* _WHAT IS BEING ASKED_
Can you revise the lines below so that every "How do I perform" becomes "How can I carry out", with nothing else changed?

* _MATERIAL FOR THIS TASK_
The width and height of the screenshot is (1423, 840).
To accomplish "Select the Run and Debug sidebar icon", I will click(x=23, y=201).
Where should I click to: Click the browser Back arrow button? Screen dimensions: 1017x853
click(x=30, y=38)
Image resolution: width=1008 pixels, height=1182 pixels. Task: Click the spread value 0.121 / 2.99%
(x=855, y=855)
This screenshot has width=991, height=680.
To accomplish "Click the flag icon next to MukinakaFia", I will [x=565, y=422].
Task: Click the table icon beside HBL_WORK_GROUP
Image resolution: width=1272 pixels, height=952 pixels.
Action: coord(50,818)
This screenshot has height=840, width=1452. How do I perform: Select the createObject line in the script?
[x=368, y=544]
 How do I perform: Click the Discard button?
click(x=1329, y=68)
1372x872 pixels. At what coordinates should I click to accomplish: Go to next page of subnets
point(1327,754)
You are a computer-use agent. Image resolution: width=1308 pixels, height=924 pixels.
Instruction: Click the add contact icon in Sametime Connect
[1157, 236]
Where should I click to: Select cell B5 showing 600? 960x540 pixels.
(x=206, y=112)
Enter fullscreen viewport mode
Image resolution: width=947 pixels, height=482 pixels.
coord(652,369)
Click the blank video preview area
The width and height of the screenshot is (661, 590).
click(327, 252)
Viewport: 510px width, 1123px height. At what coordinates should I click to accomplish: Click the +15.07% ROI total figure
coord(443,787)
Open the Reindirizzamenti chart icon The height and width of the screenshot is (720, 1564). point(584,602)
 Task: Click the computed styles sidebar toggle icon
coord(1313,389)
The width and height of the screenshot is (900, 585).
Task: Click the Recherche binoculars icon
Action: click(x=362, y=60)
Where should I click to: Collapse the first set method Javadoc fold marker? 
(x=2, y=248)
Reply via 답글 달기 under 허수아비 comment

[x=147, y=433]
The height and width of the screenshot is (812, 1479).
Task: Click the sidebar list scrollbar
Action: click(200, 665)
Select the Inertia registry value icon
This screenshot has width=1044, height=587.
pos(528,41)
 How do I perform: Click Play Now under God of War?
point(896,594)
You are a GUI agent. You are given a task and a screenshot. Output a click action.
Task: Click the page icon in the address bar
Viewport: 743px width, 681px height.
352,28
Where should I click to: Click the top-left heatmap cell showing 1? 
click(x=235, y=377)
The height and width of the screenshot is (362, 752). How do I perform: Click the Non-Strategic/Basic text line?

* _SOLVED PROBLEM_
The width and height of the screenshot is (1423, 840).
To accomplish "Select the Run and Debug sidebar icon", I will click(x=23, y=201).
Where should I click to: Click the browser Back arrow button? Screen dimensions: 1017x853
click(x=30, y=38)
Image resolution: width=1008 pixels, height=1182 pixels. Task: Click the spread value 0.121 / 2.99%
(x=855, y=855)
This screenshot has width=991, height=680.
To accomplish "Click the flag icon next to MukinakaFia", I will [x=565, y=422].
Task: Click the table icon beside HBL_WORK_GROUP
Image resolution: width=1272 pixels, height=952 pixels.
Action: coord(50,818)
This screenshot has height=840, width=1452. How can I carry out: Select the createObject line in the script?
[x=368, y=544]
 How can I carry out: Click the Discard button?
click(x=1329, y=68)
1372x872 pixels. At what coordinates should I click to accomplish: Go to next page of subnets
point(1327,754)
You are a computer-use agent. Image resolution: width=1308 pixels, height=924 pixels.
Instruction: Click the add contact icon in Sametime Connect
[1157, 236]
Where should I click to: Select cell B5 showing 600? 960x540 pixels.
(x=206, y=112)
Enter fullscreen viewport mode
Image resolution: width=947 pixels, height=482 pixels.
coord(652,369)
Click the blank video preview area
The width and height of the screenshot is (661, 590).
click(327, 252)
Viewport: 510px width, 1123px height. At what coordinates should I click to accomplish: Click the +15.07% ROI total figure
coord(443,787)
Open the Reindirizzamenti chart icon The height and width of the screenshot is (720, 1564). point(584,602)
 Task: Click the computed styles sidebar toggle icon
coord(1313,389)
The width and height of the screenshot is (900, 585).
Task: Click the Recherche binoculars icon
Action: click(x=362, y=60)
Where should I click to: Collapse the first set method Javadoc fold marker? 
(x=2, y=248)
Reply via 답글 달기 under 허수아비 comment

[x=147, y=433]
The height and width of the screenshot is (812, 1479).
Task: Click the sidebar list scrollbar
Action: click(200, 665)
Select the Inertia registry value icon
This screenshot has width=1044, height=587.
pos(528,41)
 How can I carry out: Click Play Now under God of War?
point(896,594)
You are a GUI agent. You are given a task and a screenshot. Output a click action.
Task: Click the page icon in the address bar
Viewport: 743px width, 681px height.
352,28
Where should I click to: Click the top-left heatmap cell showing 1? 
click(x=235, y=377)
The height and width of the screenshot is (362, 752). How can I carry out: Click the Non-Strategic/Basic text line?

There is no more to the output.